# New Duck Dog



## hotel4dogs (Sep 29, 2008)

stunning photo! made me want to go pull "donald" out of my freezer and play this afternoon!


----------



## AmberSunrise (Apr 1, 2009)

Wow - what a great picture and Moose looks so much in his element 

Congratulations to both of you on your first hunt and successful training.


----------



## HovawartMom (Aug 10, 2006)

Congrats!.Stunning picture!.


----------



## AquaClaraCanines (Mar 5, 2006)

Good looking boy!


----------



## moverking (Feb 26, 2007)

Of course you're proud of that boy...what a package! 
Congrats on seeing your experience and effort turn out a pup that makes you proud


----------



## sammydog (Aug 23, 2008)

Congratulations on Mooses first hunt! You both look very proud in that picture.


----------



## K9-Design (Jan 18, 2009)

How fun is that! Congrats and way to go Moose! 
Thanks for sharing.


----------



## GoldenSail (Dec 30, 2008)

What a nice looking boy! I bet on top of being a good dog, he LOVED it!


----------



## amy22 (May 11, 2008)

What a handsome guy Moose is!...and I can see how proud you are of him.


----------



## grrrick (Sep 10, 2009)

Excellent Job, Moose! Thanks for sharing, Evan. What a proud moment for both you and Moose.


----------



## Maxs Mom (Mar 22, 2008)

Way to go Moose! I am sure you were a proud trainer too! GO MOOSE. May you have many ducks in your future.


----------



## EvanG (Apr 26, 2008)

GoldenSail said:


> What a nice looking boy! I bet on top of being a good dog, he LOVED it!

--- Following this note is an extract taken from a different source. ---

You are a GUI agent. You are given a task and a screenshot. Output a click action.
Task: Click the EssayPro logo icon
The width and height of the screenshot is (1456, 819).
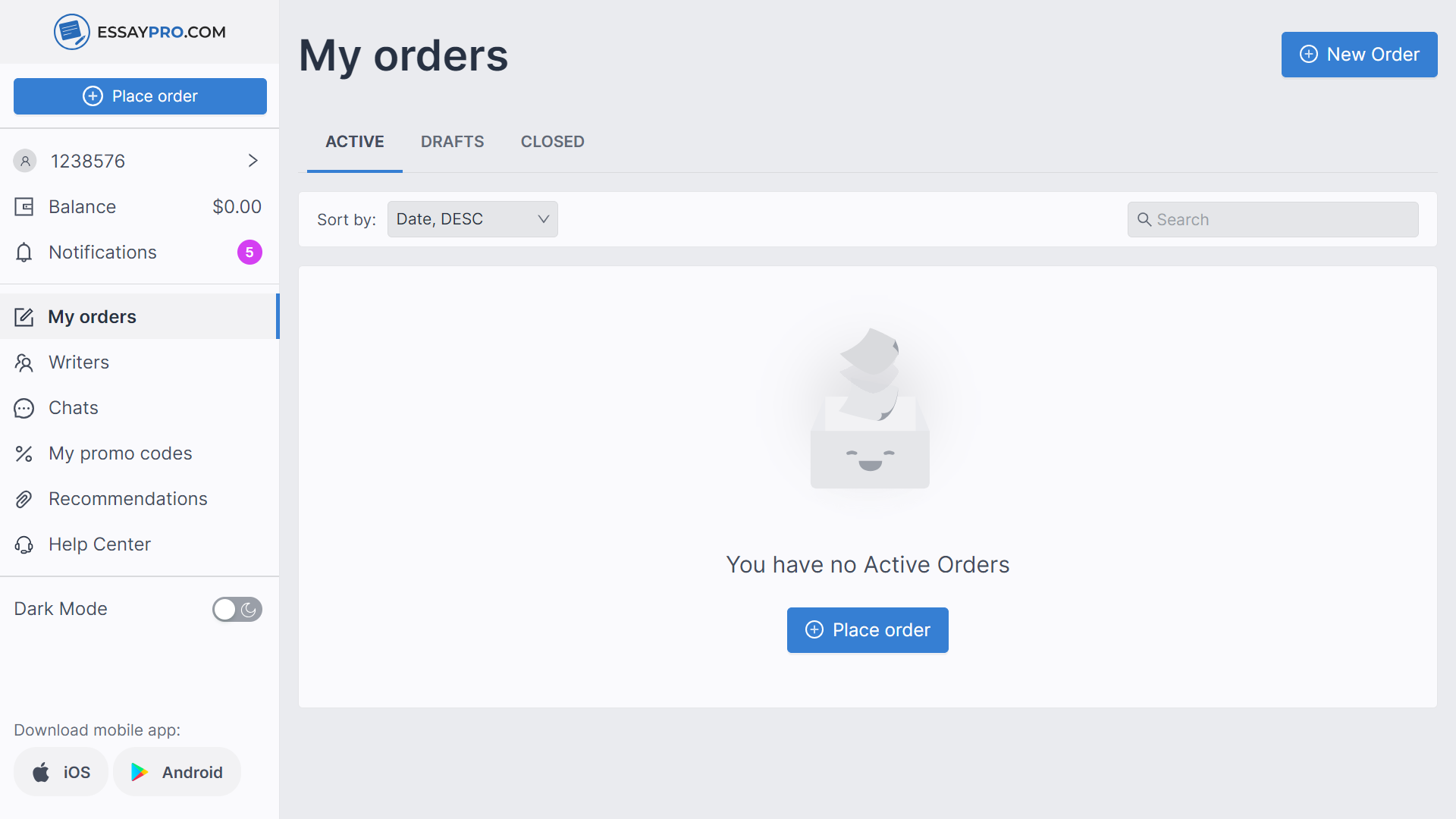(x=71, y=32)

Yes, he clearly did. Only hunting is hunting, and he took to all of it quickly. Riding out in the boat to the blind. The waiting quietly beside the blind, the shooting, the other dog - all of it. We hunted on a large lake, and he eagerly swam out through the decoys into open water for his first greenhead.

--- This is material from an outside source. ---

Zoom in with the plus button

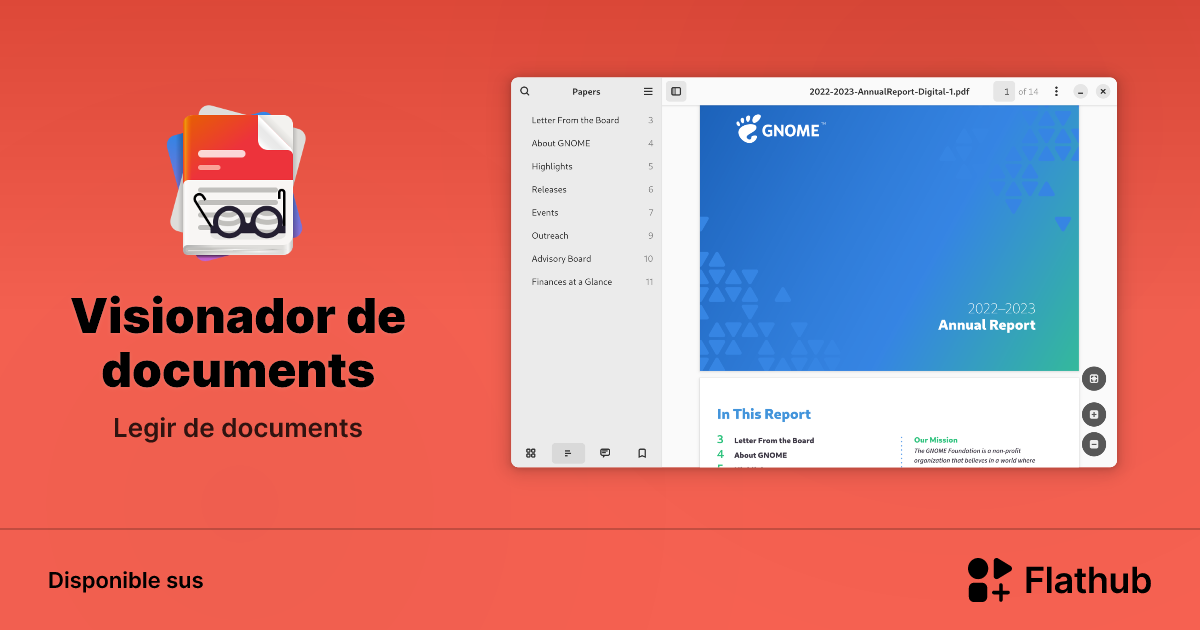[x=1094, y=415]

I'll try to get some shots from our next hunt, if I can remember to use the camera. I get so involved in the hunt, and my furry hunting partner that I sometimes forget I brought a camera.

EvanG


----------



## Klamath Gold (Dec 26, 2008)

That's wonderful. 
Titles be ******, this is why we do this. This is what the golden was developed for. Moose did it all.

Randy


----------



## EvanG (Apr 26, 2008)

I've been blessed to train many fine Labradors over the years. Most of my personal dogs have been Labs. But anyone who hasn't had a good Golden really doesn't know what they're missing! They're special in ways you simply have to experience for yourself. 

EvanG


----------